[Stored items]

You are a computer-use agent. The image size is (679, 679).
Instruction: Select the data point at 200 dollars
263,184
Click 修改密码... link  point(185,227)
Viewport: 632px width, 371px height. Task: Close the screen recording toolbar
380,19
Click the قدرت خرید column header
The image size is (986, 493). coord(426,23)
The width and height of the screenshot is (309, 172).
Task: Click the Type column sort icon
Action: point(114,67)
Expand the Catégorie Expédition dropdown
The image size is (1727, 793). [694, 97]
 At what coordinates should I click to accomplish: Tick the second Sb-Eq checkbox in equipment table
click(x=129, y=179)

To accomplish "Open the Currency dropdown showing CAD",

TASK TO CARRY OUT: Copy every line above once more, precisely as it reads.

SOLUTION:
You are a computer-use agent. The image size is (679, 679).
Instruction: Select the data point at 200 dollars
263,184
Click 修改密码... link  point(185,227)
Viewport: 632px width, 371px height. Task: Close the screen recording toolbar
380,19
Click the قدرت خرید column header
The image size is (986, 493). coord(426,23)
The width and height of the screenshot is (309, 172).
Task: Click the Type column sort icon
Action: point(114,67)
Expand the Catégorie Expédition dropdown
The image size is (1727, 793). [694, 97]
 At what coordinates should I click to accomplish: Tick the second Sb-Eq checkbox in equipment table
click(x=129, y=179)

To accomplish "Open the Currency dropdown showing CAD",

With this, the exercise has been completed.